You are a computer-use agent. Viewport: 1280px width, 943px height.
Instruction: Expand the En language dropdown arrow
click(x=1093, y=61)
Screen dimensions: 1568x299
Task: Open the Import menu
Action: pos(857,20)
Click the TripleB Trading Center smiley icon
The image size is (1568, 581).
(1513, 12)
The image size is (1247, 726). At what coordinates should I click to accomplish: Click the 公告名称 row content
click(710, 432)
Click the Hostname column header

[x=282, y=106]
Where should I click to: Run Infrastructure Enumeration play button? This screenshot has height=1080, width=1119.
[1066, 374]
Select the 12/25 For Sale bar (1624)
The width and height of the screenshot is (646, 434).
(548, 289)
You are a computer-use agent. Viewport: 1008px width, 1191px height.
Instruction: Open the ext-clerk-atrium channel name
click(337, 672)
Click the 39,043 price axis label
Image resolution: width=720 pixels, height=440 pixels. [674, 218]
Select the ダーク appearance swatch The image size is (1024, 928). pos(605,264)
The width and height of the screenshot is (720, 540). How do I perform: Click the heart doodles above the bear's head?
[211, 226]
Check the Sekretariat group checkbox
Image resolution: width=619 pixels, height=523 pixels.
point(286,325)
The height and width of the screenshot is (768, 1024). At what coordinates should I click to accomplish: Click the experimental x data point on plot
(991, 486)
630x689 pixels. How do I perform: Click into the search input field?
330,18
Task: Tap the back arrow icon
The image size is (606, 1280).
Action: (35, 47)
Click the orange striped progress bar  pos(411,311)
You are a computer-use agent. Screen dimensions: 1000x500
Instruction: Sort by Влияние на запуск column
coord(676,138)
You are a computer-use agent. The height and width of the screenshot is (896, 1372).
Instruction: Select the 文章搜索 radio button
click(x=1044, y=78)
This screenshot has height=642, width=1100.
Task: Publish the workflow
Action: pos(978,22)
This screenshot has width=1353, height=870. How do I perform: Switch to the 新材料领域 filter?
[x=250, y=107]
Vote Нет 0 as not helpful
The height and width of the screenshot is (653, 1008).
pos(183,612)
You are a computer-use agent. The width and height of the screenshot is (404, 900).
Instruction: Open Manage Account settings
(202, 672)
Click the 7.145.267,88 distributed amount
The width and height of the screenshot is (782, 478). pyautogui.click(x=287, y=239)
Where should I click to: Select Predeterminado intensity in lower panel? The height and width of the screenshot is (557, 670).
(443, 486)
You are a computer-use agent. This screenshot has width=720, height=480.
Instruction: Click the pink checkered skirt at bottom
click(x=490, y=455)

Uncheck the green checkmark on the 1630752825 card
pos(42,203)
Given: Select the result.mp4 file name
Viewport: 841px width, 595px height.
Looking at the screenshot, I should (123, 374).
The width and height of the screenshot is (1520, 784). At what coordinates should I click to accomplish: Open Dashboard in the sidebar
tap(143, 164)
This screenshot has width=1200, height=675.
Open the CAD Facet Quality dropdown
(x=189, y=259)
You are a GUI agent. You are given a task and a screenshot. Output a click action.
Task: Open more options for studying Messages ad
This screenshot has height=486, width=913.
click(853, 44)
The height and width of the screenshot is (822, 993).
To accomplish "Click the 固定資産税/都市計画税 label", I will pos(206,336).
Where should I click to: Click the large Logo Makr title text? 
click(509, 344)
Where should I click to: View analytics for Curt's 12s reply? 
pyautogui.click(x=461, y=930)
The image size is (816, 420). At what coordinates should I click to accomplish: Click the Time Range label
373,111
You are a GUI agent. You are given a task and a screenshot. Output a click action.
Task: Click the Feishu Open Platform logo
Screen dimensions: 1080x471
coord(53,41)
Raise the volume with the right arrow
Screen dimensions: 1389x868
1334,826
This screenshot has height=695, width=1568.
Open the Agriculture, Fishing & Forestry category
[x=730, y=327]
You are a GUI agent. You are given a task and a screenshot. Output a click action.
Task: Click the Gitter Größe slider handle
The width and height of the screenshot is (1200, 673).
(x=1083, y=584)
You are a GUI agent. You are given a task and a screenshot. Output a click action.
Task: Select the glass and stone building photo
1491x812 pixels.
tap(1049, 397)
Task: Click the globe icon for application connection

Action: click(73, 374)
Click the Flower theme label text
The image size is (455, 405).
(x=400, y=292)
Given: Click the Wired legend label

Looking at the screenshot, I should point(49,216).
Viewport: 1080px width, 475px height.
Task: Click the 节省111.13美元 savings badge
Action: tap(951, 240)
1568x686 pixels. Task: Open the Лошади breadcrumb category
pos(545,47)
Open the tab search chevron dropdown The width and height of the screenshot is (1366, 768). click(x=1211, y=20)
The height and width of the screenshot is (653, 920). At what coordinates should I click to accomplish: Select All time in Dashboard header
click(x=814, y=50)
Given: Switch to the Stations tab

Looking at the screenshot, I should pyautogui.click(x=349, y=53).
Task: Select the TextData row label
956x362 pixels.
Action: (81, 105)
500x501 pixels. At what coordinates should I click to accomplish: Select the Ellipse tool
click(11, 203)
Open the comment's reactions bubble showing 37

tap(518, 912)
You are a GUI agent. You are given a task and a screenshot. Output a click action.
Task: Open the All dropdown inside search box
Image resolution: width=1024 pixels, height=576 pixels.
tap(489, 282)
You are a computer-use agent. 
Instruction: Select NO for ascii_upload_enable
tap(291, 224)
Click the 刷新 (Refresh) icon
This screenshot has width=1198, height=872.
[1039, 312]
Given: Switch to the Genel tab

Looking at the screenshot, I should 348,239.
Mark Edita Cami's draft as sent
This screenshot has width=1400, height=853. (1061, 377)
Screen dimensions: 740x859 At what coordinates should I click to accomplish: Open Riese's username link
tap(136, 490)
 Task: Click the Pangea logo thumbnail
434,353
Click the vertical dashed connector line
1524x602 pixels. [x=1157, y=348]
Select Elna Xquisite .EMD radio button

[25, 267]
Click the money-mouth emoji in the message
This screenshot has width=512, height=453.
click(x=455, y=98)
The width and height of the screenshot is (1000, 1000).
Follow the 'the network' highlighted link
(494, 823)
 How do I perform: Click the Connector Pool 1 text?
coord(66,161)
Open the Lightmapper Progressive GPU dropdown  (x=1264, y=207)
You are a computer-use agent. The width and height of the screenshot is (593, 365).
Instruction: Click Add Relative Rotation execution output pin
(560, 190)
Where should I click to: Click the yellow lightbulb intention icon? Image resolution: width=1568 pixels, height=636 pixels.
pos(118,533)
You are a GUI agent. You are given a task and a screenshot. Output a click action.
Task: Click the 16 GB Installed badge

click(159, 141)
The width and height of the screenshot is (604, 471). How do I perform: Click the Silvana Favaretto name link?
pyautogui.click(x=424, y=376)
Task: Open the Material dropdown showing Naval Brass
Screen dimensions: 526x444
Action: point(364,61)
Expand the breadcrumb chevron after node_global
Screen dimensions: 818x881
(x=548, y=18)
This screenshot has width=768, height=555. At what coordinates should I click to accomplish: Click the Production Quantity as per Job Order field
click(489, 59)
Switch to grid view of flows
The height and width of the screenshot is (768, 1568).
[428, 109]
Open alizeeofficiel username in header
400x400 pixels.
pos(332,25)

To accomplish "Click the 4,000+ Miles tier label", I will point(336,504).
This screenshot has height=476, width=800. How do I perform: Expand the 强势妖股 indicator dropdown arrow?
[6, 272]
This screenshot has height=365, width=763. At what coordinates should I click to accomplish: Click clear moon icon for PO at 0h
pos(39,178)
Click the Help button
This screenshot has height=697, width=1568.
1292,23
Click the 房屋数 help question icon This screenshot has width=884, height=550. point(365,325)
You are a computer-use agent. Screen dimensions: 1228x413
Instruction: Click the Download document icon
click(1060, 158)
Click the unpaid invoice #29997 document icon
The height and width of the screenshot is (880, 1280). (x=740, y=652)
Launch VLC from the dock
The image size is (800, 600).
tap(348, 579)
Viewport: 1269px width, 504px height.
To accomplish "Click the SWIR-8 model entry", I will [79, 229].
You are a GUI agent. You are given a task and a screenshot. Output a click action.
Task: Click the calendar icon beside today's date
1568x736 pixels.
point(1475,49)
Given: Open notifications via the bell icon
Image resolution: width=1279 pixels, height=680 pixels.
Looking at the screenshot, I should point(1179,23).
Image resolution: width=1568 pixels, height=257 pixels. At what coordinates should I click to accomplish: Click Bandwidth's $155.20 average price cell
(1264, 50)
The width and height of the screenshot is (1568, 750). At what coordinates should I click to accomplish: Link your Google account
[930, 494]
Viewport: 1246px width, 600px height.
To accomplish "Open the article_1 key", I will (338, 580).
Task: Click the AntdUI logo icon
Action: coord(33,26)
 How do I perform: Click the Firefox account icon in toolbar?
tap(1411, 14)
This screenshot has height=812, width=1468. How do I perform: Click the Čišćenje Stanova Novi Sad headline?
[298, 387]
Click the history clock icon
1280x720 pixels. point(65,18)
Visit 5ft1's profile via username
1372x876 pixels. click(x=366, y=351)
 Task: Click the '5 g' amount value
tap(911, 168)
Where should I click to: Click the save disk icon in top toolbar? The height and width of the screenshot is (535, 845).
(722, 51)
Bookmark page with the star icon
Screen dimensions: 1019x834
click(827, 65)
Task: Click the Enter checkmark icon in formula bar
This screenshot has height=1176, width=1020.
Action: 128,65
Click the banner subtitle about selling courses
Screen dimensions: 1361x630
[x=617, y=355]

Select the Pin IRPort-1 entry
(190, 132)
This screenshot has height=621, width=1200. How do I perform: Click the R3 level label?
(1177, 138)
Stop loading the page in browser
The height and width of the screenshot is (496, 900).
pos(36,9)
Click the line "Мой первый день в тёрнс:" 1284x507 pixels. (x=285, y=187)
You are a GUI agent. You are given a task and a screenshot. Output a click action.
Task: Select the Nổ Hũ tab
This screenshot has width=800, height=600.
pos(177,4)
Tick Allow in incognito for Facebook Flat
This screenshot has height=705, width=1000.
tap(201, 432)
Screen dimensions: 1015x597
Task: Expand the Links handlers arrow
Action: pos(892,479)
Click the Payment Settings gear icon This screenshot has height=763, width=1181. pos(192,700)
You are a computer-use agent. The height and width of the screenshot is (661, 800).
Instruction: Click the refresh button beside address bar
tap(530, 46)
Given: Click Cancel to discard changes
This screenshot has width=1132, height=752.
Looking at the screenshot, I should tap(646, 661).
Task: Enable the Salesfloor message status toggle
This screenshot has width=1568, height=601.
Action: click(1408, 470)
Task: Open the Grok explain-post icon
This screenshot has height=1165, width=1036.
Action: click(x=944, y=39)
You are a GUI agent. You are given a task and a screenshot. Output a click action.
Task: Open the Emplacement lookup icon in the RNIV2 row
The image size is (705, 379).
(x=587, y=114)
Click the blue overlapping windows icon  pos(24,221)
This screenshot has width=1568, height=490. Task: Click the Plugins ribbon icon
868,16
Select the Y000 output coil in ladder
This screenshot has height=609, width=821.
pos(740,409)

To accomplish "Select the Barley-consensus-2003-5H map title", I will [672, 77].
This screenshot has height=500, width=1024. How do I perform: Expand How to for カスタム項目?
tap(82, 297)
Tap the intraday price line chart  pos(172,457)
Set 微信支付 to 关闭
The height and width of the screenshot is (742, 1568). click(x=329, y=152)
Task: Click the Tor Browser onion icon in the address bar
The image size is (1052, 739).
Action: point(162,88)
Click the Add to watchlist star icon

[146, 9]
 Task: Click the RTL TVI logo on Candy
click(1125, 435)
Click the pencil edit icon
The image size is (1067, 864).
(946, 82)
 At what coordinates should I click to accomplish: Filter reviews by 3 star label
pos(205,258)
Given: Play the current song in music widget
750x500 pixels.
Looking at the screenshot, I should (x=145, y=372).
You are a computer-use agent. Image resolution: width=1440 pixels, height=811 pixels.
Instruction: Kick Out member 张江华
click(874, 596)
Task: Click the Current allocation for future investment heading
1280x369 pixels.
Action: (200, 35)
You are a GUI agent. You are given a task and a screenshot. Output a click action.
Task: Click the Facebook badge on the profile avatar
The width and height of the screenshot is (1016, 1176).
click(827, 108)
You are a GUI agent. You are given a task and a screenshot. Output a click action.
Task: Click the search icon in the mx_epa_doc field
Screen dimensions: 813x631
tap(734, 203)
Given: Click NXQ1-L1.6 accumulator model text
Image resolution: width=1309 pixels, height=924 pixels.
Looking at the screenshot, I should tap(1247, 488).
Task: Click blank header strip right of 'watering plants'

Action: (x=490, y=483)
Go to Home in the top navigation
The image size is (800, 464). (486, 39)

━━━━━━

> **TASK GOAL**
All lines from the one that holds "You are a computer-use agent. Image" through the end of the material, both ends included, should be restated exactly.

> **ANSWER BOX**
You are a computer-use agent. Image resolution: width=1440 pixels, height=811 pixels.
Instruction: Kick Out member 张江华
click(874, 596)
Task: Click the Current allocation for future investment heading
1280x369 pixels.
Action: (200, 35)
You are a GUI agent. You are given a task and a screenshot. Output a click action.
Task: Click the Facebook badge on the profile avatar
The width and height of the screenshot is (1016, 1176).
click(827, 108)
You are a GUI agent. You are given a task and a screenshot. Output a click action.
Task: Click the search icon in the mx_epa_doc field
Screen dimensions: 813x631
tap(734, 203)
Given: Click NXQ1-L1.6 accumulator model text
Image resolution: width=1309 pixels, height=924 pixels.
Looking at the screenshot, I should tap(1247, 488).
Task: Click blank header strip right of 'watering plants'

Action: (x=490, y=483)
Go to Home in the top navigation
The image size is (800, 464). (486, 39)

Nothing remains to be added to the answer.